- **TRY IT**: List every moth that the text on silk below names as a producer of silk.

- **TEXT PASSAGE**:
━━━━━━

What is silk?


Silk is the strongest natural fibre. Its tensile strength is even higher than that of steel.

Silk - a protein fibre – is created by silk moths during pupation. To harvest silk, cocoons are first placed into hot water to dissolve the protective glue (sericine) and release the silk fibre. Then, there are two ways to turn silk fibre into yarn: reeling and spinning. The highest quality silk with the most lustre is obtained by reeling the fibres off the cocoon directly. From a single cocoon, a fibre of up to 1500 m length can be reeled, which means that the fibre is pulled directly off the cocoon and twisted together with fibres from other cocoons.

If the cocoons are broken, or if wild silk is harvested, reeling is not possible. In that case, the cocoons are soaked and the fibre loosened and brushed to be spun into thread. The most common silk is cultivated mulberry silk. It’s produced by the Mulberry Silkmoth, Bombyx mori. We at the Sidengården work a lot with three wild silks from India: Tussah (produced by the Tussah Silkmoth), Muga silk (produced by the Assam Silkmoth), and Eri silk (produced by the Ricini Moth).

Wild silks differ greatly in appearance and feel compared to cultivated mulberry silk. They are not quite as lustrous as reeled mulberry silk, but have a somewhat more sophisticated elegance. Tussah and Muga silk are golden in colour, and rage from extremely soft to a bit crispy with a beautiful lustre.

Silk is known to be able to absorb and transport moisture very effectively, making it a great first layer of clothing.

━━━━━━

- **DATA EXTRACT**:
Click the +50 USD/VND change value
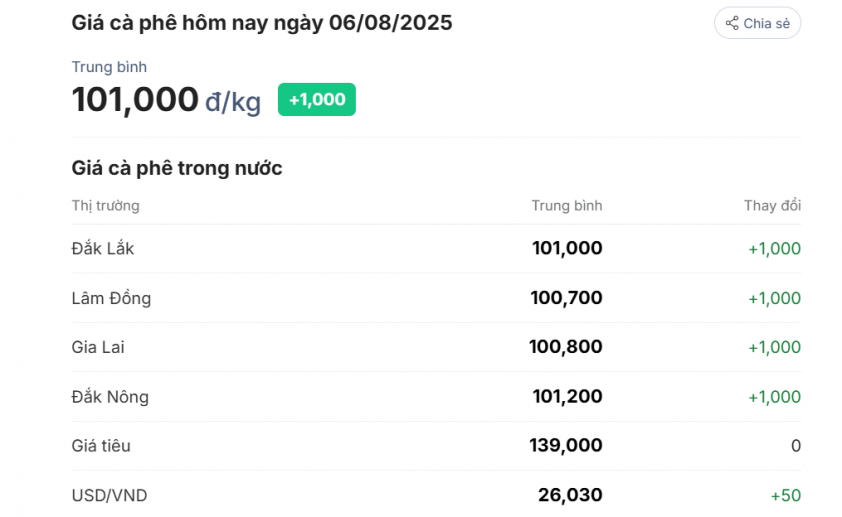coord(786,495)
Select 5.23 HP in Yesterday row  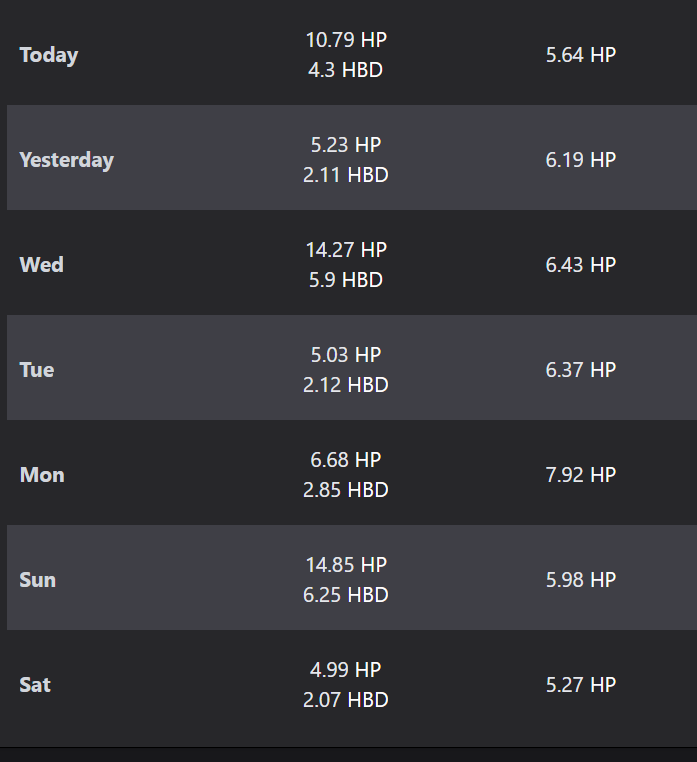pyautogui.click(x=346, y=145)
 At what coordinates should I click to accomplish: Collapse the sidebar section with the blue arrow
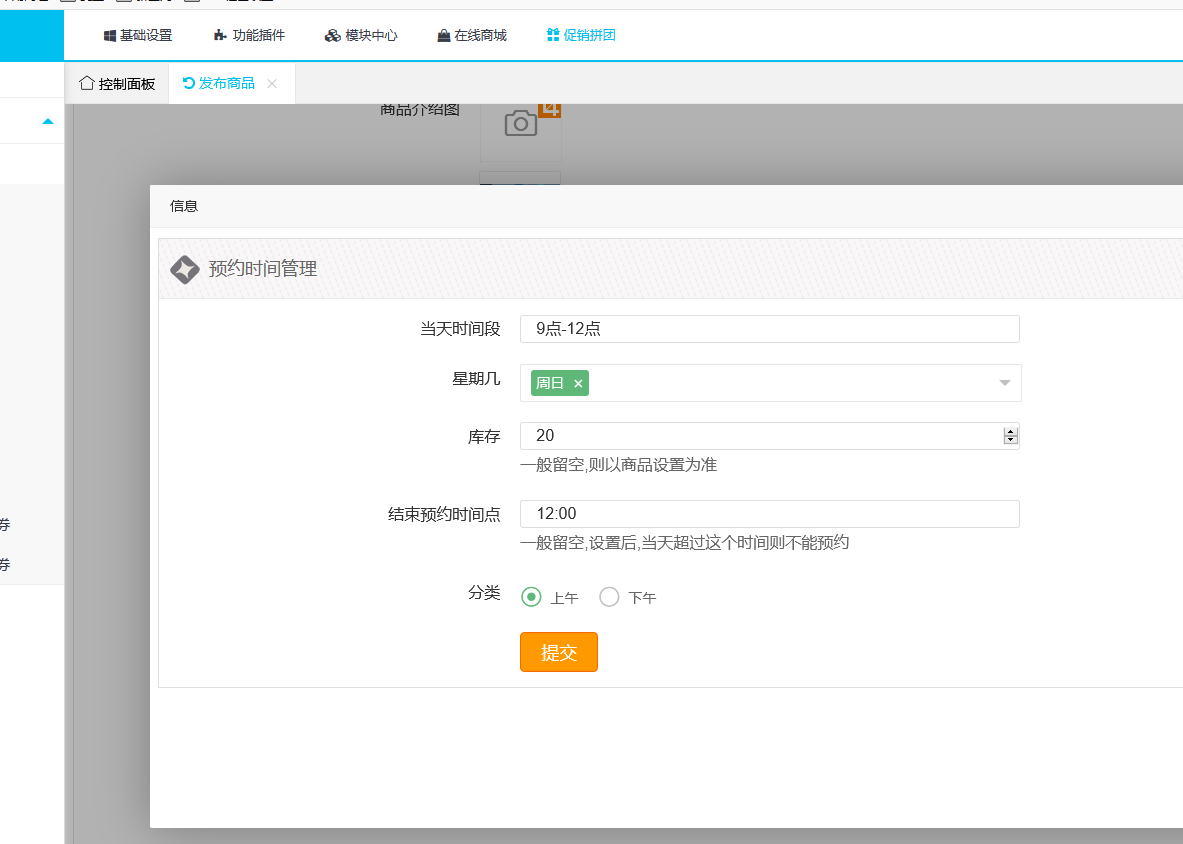[x=47, y=121]
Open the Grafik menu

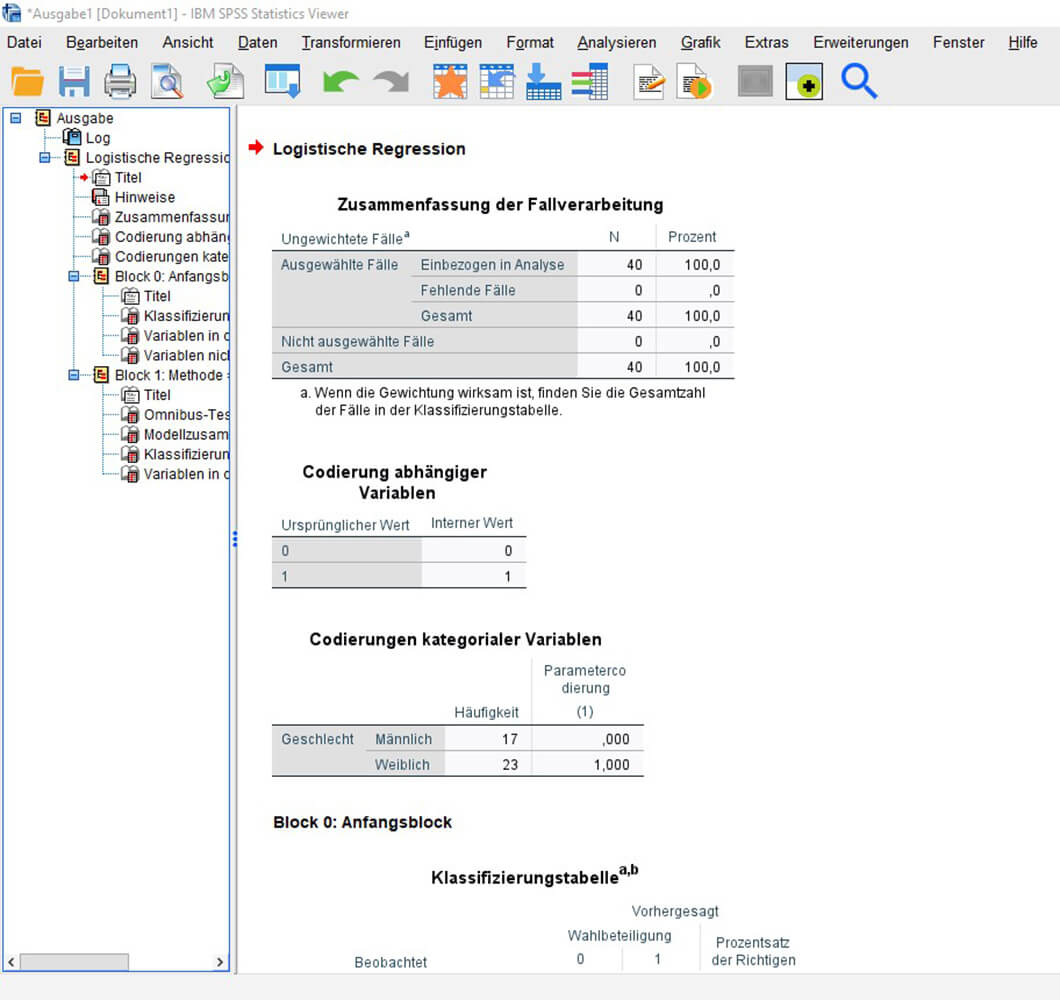tap(700, 43)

━━━━━━

- **EXERCISE RESULT**: Mulberry Silkmoth (Bombyx mori), Tussah Silkmoth, Assam Silkmoth, Ricini Moth